The estimable Robert Farley has already said most of what needs to be said on this matter, and not to pile on PZ, but this just isn’t going to work. I mostly agree with Myers: science classes are for science. But that’s in part why there’s one specific thing here I want to argue about, though, and it’s this claim of Myers in response to ‘is there a God?’ that’s (to use a technical term) wrongheaded:

One is to accept the usual open-ended, undefined vagueness of the god entity and point out that the reason it can’t be answered is that it is a bad question — it’s not even wrong. Science doesn’t answer it, but then no discipline can, because it’s a garbage question like “what color are invisible elephants?”

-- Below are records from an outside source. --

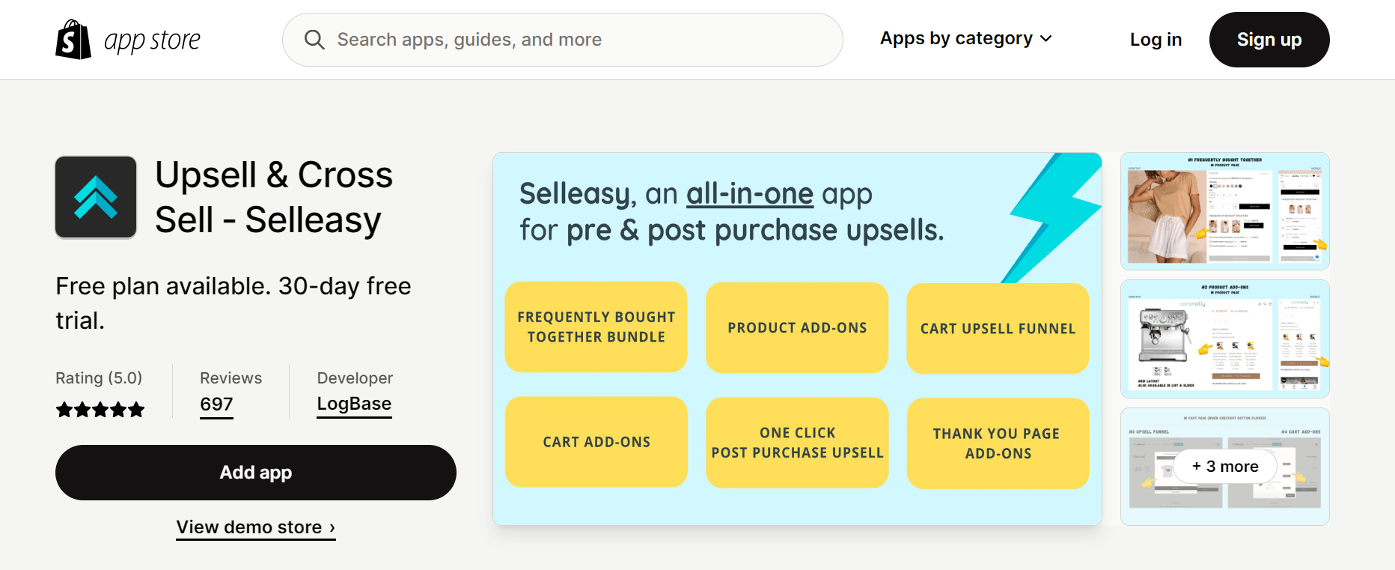
Task: Open the Frequently Bought Together screenshot thumbnail
Action: (x=1224, y=211)
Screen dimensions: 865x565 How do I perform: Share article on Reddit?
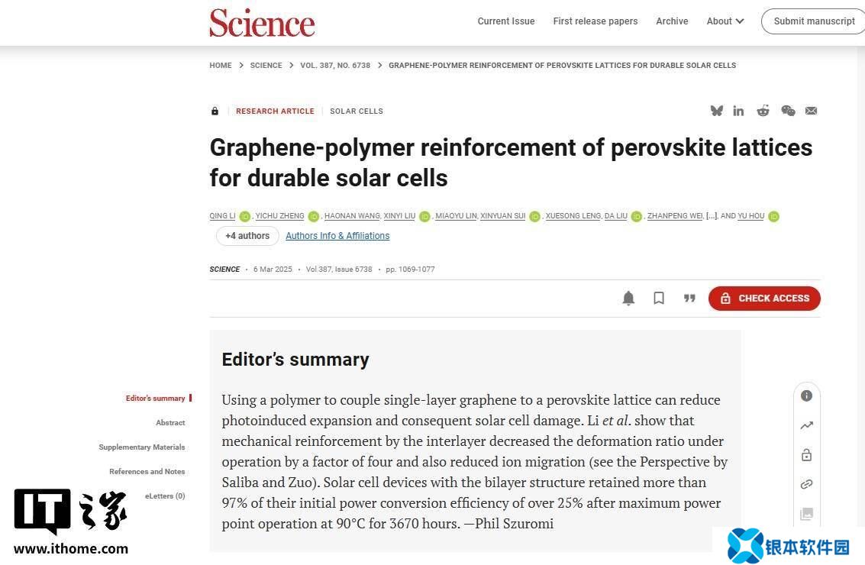763,111
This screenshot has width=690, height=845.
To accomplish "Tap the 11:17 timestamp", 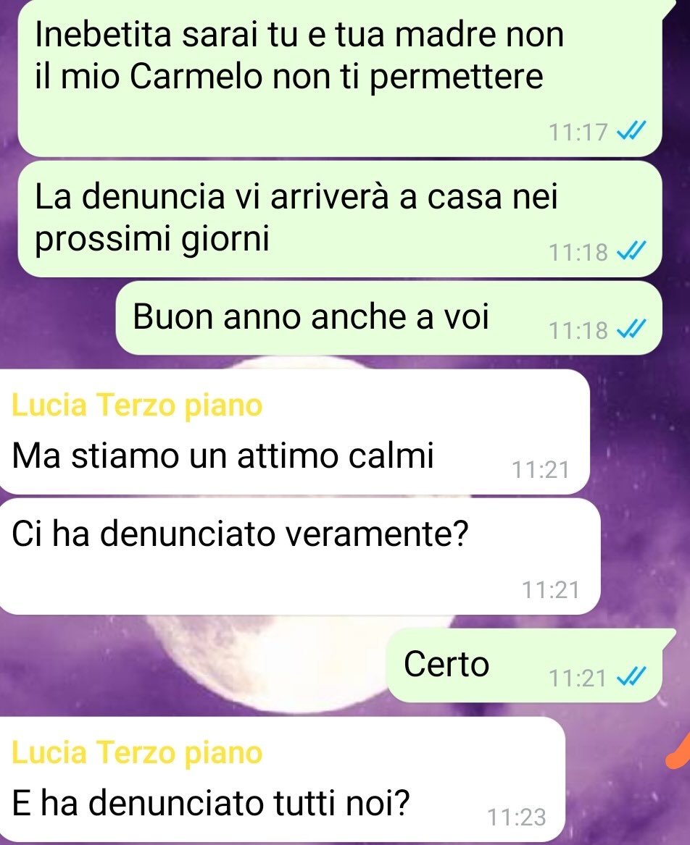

Look, Myers is a scientist, so of course he’s going to like the tools of science, but this question — whether it is rational to have faith in God — is a question that has been, like, seriously investigated. By atheists and theists. By philosophers! And philosophically-minded scientists! At well-respected universities! At a level far above gotchas!.

I’m not going to pretend that the debate is settled one way or another. It’s not.

But here’s the thing. Because there’s been a lot written about this, in the academy and in the popular press, lots has trickled down. The evangelical students are getting exposed to amateur theodicies all the time. As one example, the Jack Chick-type comic books have panels pretty much designed to deal with the caricature of the evil high school biology teacher who is going to make the Christian renounce their faith and feed them to the plethiosaurs. (One was passed around in my high school biology class! It had a brave Christian student taking down the evil biology teacher who had a picture of a gorilla in a frame that said ‘Our Father.’) A high school teacher who tries to toss off a few gotcha questions to prove God doesn’t exist is going to get roasted intellectually.

So, what to do? One can raise it above the level of gotchas, but then it really starts to turn into a philosophy of religion class. Which I’d be all for if done properly. But for the high school teacher not inclined to learn philosophy just to teach about crossing pea plants and dissecting squids? Maybe take a page from Galileo: if both science and religion are true, then they’re necessarily compatible, so the job of science is to learn about the world the best we can. Also, here is what is on the test.

(If the teacher is feeling brave:

I do not feel obliged to believe that the same God who has endowed us with sense, reason, and intellect has intended us to forgo their use.

Probably not the most effective. But infinitely more fun that gotchas!)